Rothärmel et al (2024)⁶ extended their earlier pilot study by analyzing data from 22 adult patients (aged 21-62 years) with TRD and comorbid PTSD who had received SPRAVATO between February 2020 and March 2023 across 11 psychiatric centers. Approximately 73% of patients had unipolar depression and 27% had bipolar depression. All patients experienced at least 1 trauma-related flashback during the SPRAVATO sessions. The objective of the study was to evaluate how flashbacks impacted the trajectories of these patients. Majority of the patients (86%) had complex PTSD.

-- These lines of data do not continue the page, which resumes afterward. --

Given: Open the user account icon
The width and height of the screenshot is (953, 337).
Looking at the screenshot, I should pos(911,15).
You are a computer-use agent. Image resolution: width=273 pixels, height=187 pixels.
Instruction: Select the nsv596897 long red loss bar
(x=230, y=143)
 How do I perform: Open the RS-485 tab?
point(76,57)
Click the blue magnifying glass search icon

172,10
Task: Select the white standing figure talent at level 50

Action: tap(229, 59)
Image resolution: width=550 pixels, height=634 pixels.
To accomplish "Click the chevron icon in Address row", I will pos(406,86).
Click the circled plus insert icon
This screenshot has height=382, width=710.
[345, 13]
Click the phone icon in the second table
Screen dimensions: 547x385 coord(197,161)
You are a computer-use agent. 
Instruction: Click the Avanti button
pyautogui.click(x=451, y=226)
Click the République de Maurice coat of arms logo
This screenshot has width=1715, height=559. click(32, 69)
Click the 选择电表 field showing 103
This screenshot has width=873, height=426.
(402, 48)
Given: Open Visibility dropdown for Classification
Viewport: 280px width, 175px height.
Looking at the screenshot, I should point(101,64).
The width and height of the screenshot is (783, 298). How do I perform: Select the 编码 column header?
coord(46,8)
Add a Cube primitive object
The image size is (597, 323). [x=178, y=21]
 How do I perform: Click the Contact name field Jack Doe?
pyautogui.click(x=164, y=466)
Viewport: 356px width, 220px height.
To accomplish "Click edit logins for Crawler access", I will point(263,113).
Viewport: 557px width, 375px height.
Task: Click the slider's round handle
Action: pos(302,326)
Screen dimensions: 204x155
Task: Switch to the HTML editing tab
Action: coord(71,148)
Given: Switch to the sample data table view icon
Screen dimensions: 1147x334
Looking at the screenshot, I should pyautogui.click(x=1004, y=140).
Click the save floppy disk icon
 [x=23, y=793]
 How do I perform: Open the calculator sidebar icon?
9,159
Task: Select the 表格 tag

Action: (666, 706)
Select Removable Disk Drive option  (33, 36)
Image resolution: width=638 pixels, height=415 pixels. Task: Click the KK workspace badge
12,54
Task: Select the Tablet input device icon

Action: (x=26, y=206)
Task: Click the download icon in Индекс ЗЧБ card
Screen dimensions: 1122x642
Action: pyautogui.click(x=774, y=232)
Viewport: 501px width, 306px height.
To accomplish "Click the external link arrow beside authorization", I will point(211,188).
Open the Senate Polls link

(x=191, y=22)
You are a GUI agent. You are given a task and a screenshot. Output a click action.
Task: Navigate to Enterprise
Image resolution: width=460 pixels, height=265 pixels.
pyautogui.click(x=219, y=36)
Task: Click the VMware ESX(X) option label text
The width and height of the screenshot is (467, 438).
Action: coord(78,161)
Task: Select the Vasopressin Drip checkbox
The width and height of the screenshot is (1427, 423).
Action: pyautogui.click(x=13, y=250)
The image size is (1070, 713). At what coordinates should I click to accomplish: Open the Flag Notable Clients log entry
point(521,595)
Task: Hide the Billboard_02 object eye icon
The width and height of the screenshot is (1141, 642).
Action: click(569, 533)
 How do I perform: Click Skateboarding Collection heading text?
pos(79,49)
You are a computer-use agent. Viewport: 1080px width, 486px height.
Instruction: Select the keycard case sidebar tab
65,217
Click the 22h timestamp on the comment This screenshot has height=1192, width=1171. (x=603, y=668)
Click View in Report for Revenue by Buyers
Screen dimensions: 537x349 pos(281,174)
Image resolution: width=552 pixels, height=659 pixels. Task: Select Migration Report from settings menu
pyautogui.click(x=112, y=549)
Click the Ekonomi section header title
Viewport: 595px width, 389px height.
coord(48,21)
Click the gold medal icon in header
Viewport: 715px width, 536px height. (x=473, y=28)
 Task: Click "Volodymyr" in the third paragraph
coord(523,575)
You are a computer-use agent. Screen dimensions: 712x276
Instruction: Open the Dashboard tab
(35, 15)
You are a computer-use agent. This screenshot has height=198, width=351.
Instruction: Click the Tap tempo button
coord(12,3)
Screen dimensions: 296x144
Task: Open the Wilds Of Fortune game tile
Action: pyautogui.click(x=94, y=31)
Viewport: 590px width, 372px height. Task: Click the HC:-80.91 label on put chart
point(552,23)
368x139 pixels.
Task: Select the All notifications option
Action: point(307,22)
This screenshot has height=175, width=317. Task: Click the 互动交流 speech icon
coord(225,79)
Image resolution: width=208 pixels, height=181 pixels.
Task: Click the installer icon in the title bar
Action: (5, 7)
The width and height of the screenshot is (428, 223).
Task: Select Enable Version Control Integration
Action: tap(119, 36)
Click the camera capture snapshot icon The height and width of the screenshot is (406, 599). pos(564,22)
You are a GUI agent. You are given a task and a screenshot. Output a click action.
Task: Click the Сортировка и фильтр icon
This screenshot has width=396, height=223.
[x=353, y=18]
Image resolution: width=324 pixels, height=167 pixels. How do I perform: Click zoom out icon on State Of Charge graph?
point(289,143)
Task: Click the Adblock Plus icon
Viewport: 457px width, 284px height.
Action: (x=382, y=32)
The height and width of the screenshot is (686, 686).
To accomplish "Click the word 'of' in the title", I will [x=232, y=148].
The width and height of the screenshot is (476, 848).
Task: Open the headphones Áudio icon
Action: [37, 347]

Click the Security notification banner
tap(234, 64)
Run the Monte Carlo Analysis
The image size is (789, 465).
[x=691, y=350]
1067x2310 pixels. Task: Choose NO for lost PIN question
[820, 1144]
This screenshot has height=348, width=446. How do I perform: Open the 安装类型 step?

• Benzodiazepines were prescribed to 77.3% of patients. Antipsychotics were coprescribed in 54.5% of patients (n=12), and psychotherapy (cognitive behavioral therapy/eye movement desensitization and reprocessing) was ongoing in 54.5% of patients.
• Flashbacks typically emerged between the 4^th and 5^th session (SD, 5.1), with 77.3% occurring within the first 5 sessions.
• Overall, 72.7% of patients saw flashbacks resolve over time, whereas 27.3% of patients discontinued treatment due to persistent flashbacks.
• For depression and PTSD, respectively, the clinical response rate was 45.5% and 45.5% and the remission rate was 22.7% and 18.2% at approximately 6 months.
• Flashback impact was significantly associated with PTSD response: response was noted in 91.7% vs 30% of patients with light to mild vs severe, respectively (P=0.006).
• Neither antipsychotic use nor psychotherapy showed a significant association with PTSD or depression treatment outcomes.
• There were feelings of cartharsis following SPRAVATO-induced flashbacks in 12 cases but these feelings were not significantly associated with PTSD response.
• Adverse effects included depersonalization/derealization (without flashbacks; 59.1%), nausea/vomiting (27.3%), sensory hypersensitivity (27.3%), headache (22.7%), sedation (13.6%), and hypertension (4.6%).

Literature Search

A literature search of MEDLINE^®, Embase^®, BIOSIS Previews^®, and Derwent Drug File (and/or other resources, including internal/external databases) pertaining to this topic was conducted on 21 August 2025.

This response excludes case reports and case series.